Deleting a Mental Model
- Python
- TypeScript
- cURL
client.delete_mental_model(
bank_id="my-assistant",
mental_model_id="mm_abc123"
)
await client.deleteMentalModel('my-assistant', 'mm_abc123');
curl -X DELETE https://api.hindsight.vectorize.io/v1/default/banks/my-assistant/mental-models/mm_abc123 \
-H "Authorization: Bearer your-api-key"
How Mental Models Work with Reflect
When you call Reflect, the system automatically:
- Retrieves relevant mental models based on the query
- Injects them as high-priority context alongside retrieved memories
- Synthesizes an answer that draws from both mental models and raw memories
This means mental models act as a layer of pre-computed knowledge that improves Reflect quality and consistency. The Reflect response includes a mental_models field showing which models were used:
{
"text": "Based on the stored memories...",
"based_on": [],
"mental_models": [
{
"id": "mm_abc123",
"text": "The user is a software engineer who prefers..."
}
]
}
Best Practices
Source Query Design
Write clear, specific source queries that target the information you want synthesized:
- Good
- Less Effective
"What are the user's communication preferences, including preferred channels, response times, and meeting styles?"
"Tell me about the user"
Naming Conventions
Use descriptive names that make it clear what the model contains:
- "Customer Support FAQ" instead of "FAQ"

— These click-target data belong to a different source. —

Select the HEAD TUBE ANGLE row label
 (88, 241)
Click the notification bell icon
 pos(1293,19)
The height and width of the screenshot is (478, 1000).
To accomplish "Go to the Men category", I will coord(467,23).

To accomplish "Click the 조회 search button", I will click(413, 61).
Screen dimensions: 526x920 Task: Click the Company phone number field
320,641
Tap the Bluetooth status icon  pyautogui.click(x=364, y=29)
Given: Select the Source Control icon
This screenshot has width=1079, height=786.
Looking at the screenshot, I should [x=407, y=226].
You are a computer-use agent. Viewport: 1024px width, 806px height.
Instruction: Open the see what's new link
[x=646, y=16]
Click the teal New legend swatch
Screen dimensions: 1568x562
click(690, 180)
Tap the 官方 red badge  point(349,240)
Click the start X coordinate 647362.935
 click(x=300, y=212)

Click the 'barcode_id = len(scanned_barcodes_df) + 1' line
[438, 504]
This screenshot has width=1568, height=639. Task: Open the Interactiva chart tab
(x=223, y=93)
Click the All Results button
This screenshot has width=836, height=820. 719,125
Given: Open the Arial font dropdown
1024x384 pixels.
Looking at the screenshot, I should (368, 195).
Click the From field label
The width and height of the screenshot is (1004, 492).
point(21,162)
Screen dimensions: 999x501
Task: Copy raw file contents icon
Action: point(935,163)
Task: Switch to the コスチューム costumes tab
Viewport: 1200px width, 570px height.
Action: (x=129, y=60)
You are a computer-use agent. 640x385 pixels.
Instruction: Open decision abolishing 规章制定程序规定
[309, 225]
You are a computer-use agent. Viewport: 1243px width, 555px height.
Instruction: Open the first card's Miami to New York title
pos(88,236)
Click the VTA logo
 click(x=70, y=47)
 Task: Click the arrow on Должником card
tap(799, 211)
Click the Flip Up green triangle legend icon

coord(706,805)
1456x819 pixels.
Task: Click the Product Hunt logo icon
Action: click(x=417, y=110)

- "Q2 Project Status" instead of "Status"
- "Engineering Team Directory" instead of "Team"
Organization with Tags
Use tags to categorize models for easier retrieval:
# Create related models with shared tags
client.create_mental_model(
bank_id="my-assistant",
name="Team Skills Matrix",
source_query="What skills does each team member have?",
tags=["team", "skills"]
)
client.create_mental_model(
bank_id="my-assistant",
name="Team Availability",
source_query="What are the team members' schedules and availability?",
tags=["team", "scheduling"]
)
# Retrieve all team-related models
team_models = client.list_mental_models(bank_id="my-assistant", tags=["team"])
Using in the UI
The Mental Models view in memory banks provides a visual interface:
- Navigate to your memory bank
- Click Mental Models in the sidebar
- Click Create to add a new mental model
- View, edit, refresh, or delete existing models
- Toggle auto-refresh per model
RBAC is enforced: organization members have read-only access, while admins can create, edit, and delete.
Error Handling
- Python
- TypeScript
try:
model = client.get_mental_model(
bank_id="my-assistant",
mental_model_id="mm_abc123"
)
print(model.content)
except Exception as e:
print(f"Error: {e}")
try {
const model = await client.getMentalModel('my-assistant', 'mm_abc123');
console.log(model.content);
} catch (error) {
console.error('Error:', error.message);
}
Common Errors
| Error | Cause | Solution |
|---|---|---|
| 401 Unauthorized | Invalid API key | Check your API key |
| 402 Payment Required | Insufficient credits | Add credits to your account |
| 404 Not Found | Invalid bank_id or mental_model_id | Verify the bank and model exist |
| 400 Bad Request | Missing required fields | Provide name and source_query |
Token Usage
Mental model operations consume tokens and are billed accordingly:
| Operation | Description |
|---|---|
| Get Model | Lightweight lookup returning cached content |
| Refresh Model | Runs Reflect to regenerate content |
Creating a mental model uses the same token cost as refreshing, since creation runs a Reflect query internally.
Current pricing for each operation is available in the application. Monitor your mental model token usage on the Usage Analytics page.